Excerpt to read —
◇ ◇ ◇ ◇

Will Restore Britain Be Reform’s Spoiler? (Part II)
The splinter party seems unlikely to put up large electoral numbers—but it doesn’t need to.
Read the first article in this series here.
It remains to be seen whether Restore Britain can assemble a slate of candidates at local and national elections. The party boasts tens of thousands of members and a clutch of local councilors—some defectors from Reform or the Conservatives—but we do not know if the considerable hype surrounding the party will convert into candidates, votes and MPs. Could Restore do the impossible?
Two opinion polls have given Restore’s activists considerable enthusiasm. One put their support at 7 percent, and another at 10. If these numbers were replicated at an election, that would undoubtedly deprive Reform UK of a majority. But some problems with these polls have been revealed: Both specifically prompted respondents that Restore was Rupert Lowe’s party, arguably tipping the scales. Other pollsters have claimed that public awareness of Lowe is very low, with around 8 percent of the public being able to identify him. This has led critics of Restore to allege that the party is nothing more than an online phenomenon, the preserve of X-users only.
The impressions Restore is getting on X are certainly impressive. Tens of millions of views for its launch videos, as well as large viewing figures for Lowe and his supporters, have given some pause. British right-wing politics is highly online these days, and focused on X in particular. Viral videos by the Reform (formerly Conservative) MP Robert Jenrick on subjects ranging from tool theft to the Chagos Islands deal to people jumping the gates on the London underground have lit up the political conversation in Britain. Reform’s shadow home secretary, Zia Yusuf, has built up a strong online presence and persona of his own, producing well-edited and pugilistic videos to hammer Labour and the Conservatives. Lowe himself has been an effective user of X, preferring the impact that comes from posting rather than writing articles in the legacy media or appearing on TV. While Nigel Farage might not be the most online of modern politicians, his whole ecosystem certainly is, and good numbers on X are clearly an important political currency in Britain today.

◇ ◇ ◇ ◇

Data for review —
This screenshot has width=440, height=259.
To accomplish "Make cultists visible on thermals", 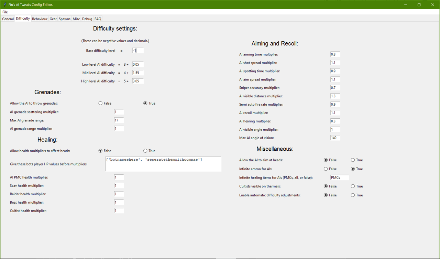I will [x=352, y=186].
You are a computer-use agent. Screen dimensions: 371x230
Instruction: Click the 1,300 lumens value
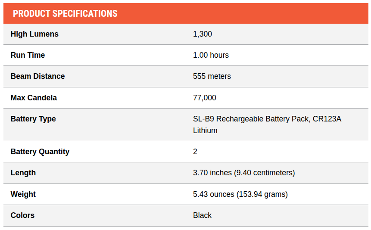(x=203, y=34)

◇ ◇ ◇ ◇

Prompt 1 — Rewrite the article on Restore Britain, giving everything from "Read the first" down to "do the impossible?" with "slate" changed to "list".
Prompt 2 — According to the article on Restore Britain, what share of the public can identify Rupert Lowe, as claimed by other pollsters?
Prompt 3 — Pick up the article on Restore Britain where it stops, and continue writing it.

Response area 1 —
Read the first article in this series here.
It remains to be seen whether Restore Britain can assemble a list of candidates at local and national elections. The party boasts tens of thousands of members and a clutch of local councilors—some defectors from Reform or the Conservatives—but we do not know if the considerable hype surrounding the party will convert into candidates, votes and MPs. Could Restore do the impossible?

Response area 2 — Around 8 percent.

Response area 3 —
But these figures seem like a mirage. They are in large part driven by Elon Musk’s personal advocacy of Lowe, and Restore seems to be generating most excitement among the global right, rather than in Britain, where Restore’s potential voters are. Certainly, some of the positions that Restore activists are pushing, including Christian nationalism (explicitly Roman Catholic in tone), the promotion of English ethnic identity, and hinting at a racial conception of nationhood, are ideas far outside the mainstream in Britain, and indeed many Western countries. A political party that attempts to revive Roman Catholicism in Britain—an overwhelmingly Protestant country by instinct, and irreligious today—is doomed to irrelevance. It is also doubtful whether Lowe himself shares the views of his activists, as Lowe appears to be something of a civic nationalist Thatcherite, rather than an integralist Catholic who believes in an ethnic approach to Englishness.
Restore was established too late for them to stand candidates in May’s local elections. It remains to be seen whether they will make the leap from an online phenomenon to a real political force. On the available evidence, Farage does not need to lose any sleep over his new rival. But politics is a team sport, and leaders like Farage must keep their team together in the pursuit of victory. Reform has to battle the existing establishment, the left, and now a new rival on the right. The stakes could not be higher for Reform UK and for Britain, and the path to the sunlit uplands might have got a little steeper.